→ **Goal of the exercise**
In the records that follow, find the line with "Task: Switch Performance view to Mobile"; from there, retype every line exactly through the line with "This screenshot has width=1220, height=680.", which also belongs to the answer.

→ **Records**
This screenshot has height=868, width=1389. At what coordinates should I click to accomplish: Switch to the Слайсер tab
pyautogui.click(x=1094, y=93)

--

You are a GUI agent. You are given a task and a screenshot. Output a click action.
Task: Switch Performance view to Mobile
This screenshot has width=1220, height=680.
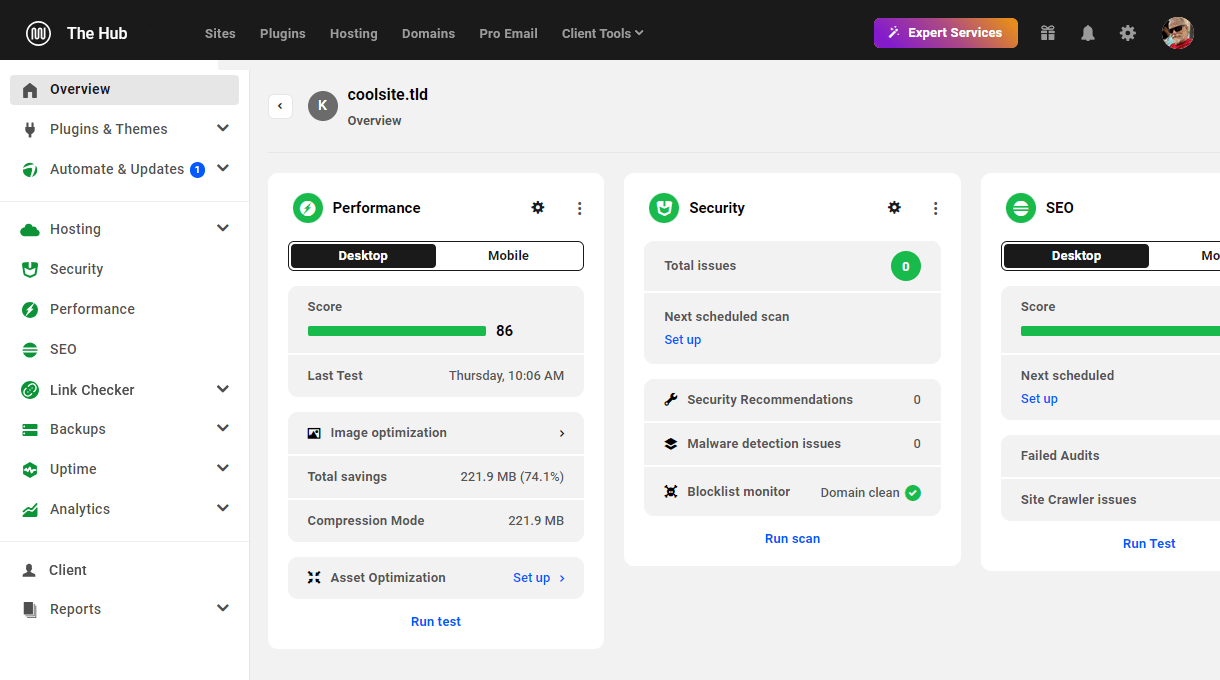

→ **Answer box**
Task: Switch Performance view to Mobile
This screenshot has width=1220, height=680.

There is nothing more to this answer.